_Условие задания_
Продолжите, пожалуйста, приведённый ниже текст о русском увлечении немецкой философией, начав сразу после его последнего предложения.

_Приведённый текст_
━━━━━━━━━━

⁂
Нашим дням непонятен факт таких исступлений. Студенты и сейчас изучают немецкую философию, но делают это без романтической бледности чела. И во времена Станкевича на Западе занимались ею не меньше, чем на берегах Неглинной, но там время тратилось на упорный труд, на чтение и обдумывание, а не на душевные излияния и восторженные речи мало касающиеся собственно философии. Что могли означать у нас экстатичность и выспренность? Эквивалент религиозного чувства? Нет. Многие были религиозны, но это не имело отношения к их «умственным беснованиям». Скорее, тут что-то от гоголевского учителя истории, ломавшего стулья на уроках. «Как хотите, для науки я жизни не пощажу»! Это одно из проявлений хаоса русской натуры, но хаоса не с большой, а с малой буквы — признак отсутствия умственной дисциплины. Перед нами психология неофитов культуры; шуму больше, чем подлинного знания и изучения. Из всего Шеллинга читали только ранние его произведения и то не все, а что читали то понимали по своему, а не по шеллинговски, усваивали что нравилось и что хотели, остальное оставляли без внимания. Даже Н. В. Станкевич, пристальнее и глубже других занимавшийся философией, не стеснялся вносить собственные поправки к концепции Шеллинга. Из почтенных немецких трудов приготовляли свою замоскворецкую и ново-басманную философию. И так было всегда. Лет шестьдесят тому назад, Бердяев писал, что если бы Мах и Авенариус читали по русски и могли знать, какое употребление сделали наши социал-демократы из их эмпириокритицизма, они бы за голову схватились.
Есть люди, усматривающие в этом особую форму творчества интеллигенции, ее оригинальный вклад в историю мысли. Если когда-нибудь и докажут, что это «вклад», то вряд ли смогут доказать, что это «европеизм», «культура», «прогресс». И вряд ли сторонники такой точки зрения сохранят право смеяться над Николаем I, предложившим Пушкину переделать «Бориса Годунова» в роман.

━━━━━━━━━━

_Исходные записи_
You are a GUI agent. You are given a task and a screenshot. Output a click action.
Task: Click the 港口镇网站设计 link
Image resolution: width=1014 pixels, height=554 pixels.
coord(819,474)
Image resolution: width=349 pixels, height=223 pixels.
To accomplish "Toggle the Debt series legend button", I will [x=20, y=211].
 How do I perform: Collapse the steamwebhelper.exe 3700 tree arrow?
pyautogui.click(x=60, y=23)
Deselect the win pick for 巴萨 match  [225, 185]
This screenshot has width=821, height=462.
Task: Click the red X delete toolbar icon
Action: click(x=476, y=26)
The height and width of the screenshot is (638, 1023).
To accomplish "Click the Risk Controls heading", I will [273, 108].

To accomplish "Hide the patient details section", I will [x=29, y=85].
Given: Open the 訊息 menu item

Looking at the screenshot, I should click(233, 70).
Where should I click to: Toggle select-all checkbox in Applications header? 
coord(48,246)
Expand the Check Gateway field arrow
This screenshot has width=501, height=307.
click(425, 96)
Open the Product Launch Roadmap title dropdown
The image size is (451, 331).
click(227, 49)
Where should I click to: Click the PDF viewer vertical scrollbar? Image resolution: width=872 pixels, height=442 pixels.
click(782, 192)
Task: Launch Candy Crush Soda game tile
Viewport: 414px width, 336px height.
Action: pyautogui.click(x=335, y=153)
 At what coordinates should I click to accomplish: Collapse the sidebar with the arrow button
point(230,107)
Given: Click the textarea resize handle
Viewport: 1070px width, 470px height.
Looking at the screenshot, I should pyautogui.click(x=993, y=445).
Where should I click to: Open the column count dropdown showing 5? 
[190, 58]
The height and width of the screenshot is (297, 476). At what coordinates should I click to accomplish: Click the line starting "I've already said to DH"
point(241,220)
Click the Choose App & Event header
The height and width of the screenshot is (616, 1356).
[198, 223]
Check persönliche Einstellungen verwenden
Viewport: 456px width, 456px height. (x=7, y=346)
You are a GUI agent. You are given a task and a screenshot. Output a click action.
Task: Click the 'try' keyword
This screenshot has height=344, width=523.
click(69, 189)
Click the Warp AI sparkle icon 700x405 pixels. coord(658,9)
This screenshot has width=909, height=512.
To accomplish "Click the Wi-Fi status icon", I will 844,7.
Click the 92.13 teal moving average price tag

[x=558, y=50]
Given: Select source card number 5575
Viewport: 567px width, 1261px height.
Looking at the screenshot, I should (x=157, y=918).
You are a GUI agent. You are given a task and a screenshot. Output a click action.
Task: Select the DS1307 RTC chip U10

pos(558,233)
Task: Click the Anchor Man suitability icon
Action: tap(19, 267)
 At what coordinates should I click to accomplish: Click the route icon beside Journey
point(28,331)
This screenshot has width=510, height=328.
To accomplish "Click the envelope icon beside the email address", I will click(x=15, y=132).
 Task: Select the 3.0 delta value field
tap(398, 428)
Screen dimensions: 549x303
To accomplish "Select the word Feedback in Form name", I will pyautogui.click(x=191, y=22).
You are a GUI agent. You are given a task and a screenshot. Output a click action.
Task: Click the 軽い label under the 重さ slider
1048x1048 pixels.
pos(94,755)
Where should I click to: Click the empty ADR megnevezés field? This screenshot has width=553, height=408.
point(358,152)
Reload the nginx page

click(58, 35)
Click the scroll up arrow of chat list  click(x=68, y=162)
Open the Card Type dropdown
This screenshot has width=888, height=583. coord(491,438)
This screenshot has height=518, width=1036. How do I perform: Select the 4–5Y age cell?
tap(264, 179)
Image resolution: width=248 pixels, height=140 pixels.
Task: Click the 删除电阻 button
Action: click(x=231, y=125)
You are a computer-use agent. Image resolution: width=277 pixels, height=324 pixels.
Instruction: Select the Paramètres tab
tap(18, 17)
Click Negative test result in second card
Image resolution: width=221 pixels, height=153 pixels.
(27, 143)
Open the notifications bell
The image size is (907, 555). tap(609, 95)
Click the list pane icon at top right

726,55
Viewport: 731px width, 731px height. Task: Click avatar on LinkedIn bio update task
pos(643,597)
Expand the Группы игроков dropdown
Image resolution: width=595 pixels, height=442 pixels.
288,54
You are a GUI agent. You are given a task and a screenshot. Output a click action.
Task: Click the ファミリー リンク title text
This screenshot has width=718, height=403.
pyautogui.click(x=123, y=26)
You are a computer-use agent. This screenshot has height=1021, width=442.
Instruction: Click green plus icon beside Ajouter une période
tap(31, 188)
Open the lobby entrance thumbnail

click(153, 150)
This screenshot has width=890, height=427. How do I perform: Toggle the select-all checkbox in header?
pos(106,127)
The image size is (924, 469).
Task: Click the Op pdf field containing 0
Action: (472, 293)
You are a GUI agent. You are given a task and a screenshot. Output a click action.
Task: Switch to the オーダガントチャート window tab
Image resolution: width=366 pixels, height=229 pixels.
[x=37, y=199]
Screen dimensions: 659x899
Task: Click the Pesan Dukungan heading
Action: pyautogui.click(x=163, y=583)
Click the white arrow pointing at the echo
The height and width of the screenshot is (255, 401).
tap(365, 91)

━━━━━━━━━━

_Ответ к заданию_
Если не считать двух-трех имен, то «философская община» 30—40-х годов не породила не только знатоков философии, но сколько-нибудь прилично знающих. Подавляющее число бесновавшихся осталось дилетантами и невеждами. Присмотревшись ближе, можно установить, что как раз они-то и бесновались больше всех. Один Белинский чего стоит. О его невежестве писалось столько, что нет нужды повторять это, но до сих пор оно не поставлено в связь с его неистовством. Специальными исследованиями установлено не просто плохое знакомство его с философами, о которых он писал и говорил с таким пылом, но самое настоящее незнакомство. Между тем, кто как не он готов был спалить народы, царства и царей за единый аз непонятого учения? И сколько восторженной декламации! Не успел почувствовать себя на сияющих вершинах духа, презрев в согласии с Фихте и Шеллингом (в интерпретации Бакунина) призрачную действительность и отряхнуть прах реального мира, как тот же змей-искуситель Бакунин начинает шептать про Гегеля, про «разумную действительность». И вот, вершины духа преданы анафеме, совершается торжественное схождение в новый открывшийся мир, а Бакунину выдается похвальная грамота: «Ты первый уничтожил в моем понятии цену опыта и действительности, втащив меня в фихтеанскую отвлеченность и ты же первый был для меня благовестником этих двух великих слов». «Слово действительность, — писал он Станкевичу, — сделалось для меня равнозначительно слову Бог». В этот период пишутся знаменитые статьи о Менцеле, о бородинской годовщине, так ужаснувшие Герцена.
Но кто-то растолковывает Белинскому его ошибку в понимании «двух великих слов», и тогда действительность объявляется неразумной, Гегель — «Егором Федоровичем», а философия его такой, что «ни к чёрту не годится».
«Я теперь в новой крайности, — читаем в его письме к Боткину в 1841 г., — это идея социализма, которая стала для меня идеею идей, бытием бытия, вопросом вопросов, альфою и омегою веры и знания. Все из нее, для нее и к ней. Она вопрос и решение вопроса. Она для меня поглотила и историю, и религию, и философию. И потому ею я объясняю теперь жизнь мою, твою и всех, с кем встречался я на пути к жизни». «Социальность, социальность или смерть! Вот девиз мой».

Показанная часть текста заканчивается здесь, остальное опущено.